=== Section Start ===

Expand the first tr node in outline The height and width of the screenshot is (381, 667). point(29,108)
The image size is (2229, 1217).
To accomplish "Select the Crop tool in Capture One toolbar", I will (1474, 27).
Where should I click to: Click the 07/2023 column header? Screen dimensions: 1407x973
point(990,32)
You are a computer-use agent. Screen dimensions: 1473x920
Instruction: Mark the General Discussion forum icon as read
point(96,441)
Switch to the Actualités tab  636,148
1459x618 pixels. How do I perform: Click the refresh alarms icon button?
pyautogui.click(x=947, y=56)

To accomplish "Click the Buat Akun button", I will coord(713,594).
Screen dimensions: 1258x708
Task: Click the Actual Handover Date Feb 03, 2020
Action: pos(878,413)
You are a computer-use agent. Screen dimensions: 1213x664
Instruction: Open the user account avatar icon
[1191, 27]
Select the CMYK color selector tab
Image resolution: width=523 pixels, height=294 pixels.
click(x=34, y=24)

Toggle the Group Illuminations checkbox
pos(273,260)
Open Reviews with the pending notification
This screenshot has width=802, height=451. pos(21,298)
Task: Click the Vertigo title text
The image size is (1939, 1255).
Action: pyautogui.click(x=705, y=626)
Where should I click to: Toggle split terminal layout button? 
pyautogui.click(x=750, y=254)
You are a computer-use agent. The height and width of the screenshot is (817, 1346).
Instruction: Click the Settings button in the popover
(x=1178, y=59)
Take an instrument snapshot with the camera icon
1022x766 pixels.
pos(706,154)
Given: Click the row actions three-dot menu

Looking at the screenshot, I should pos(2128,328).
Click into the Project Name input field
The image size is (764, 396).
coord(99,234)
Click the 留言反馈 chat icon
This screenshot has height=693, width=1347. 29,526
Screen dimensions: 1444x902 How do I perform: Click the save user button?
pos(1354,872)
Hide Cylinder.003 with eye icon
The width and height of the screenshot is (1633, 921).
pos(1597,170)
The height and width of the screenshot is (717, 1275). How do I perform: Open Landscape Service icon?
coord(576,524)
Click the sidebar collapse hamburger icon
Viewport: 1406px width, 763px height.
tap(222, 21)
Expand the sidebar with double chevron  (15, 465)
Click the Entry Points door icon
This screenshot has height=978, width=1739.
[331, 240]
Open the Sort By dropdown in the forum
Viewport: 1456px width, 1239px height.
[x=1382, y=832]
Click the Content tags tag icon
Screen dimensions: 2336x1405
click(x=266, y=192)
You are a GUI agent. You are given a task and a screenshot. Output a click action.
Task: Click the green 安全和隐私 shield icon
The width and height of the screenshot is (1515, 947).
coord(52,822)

=== Section End ===

== Task details ==
Please report every line among the entries that includes "computer".

== Answer section ==
You are a computer-use agent. Screen dimensions: 1473x920
You are a computer-use agent. Screen dimensions: 1213x664
You are a computer-use agent. The height and width of the screenshot is (817, 1346).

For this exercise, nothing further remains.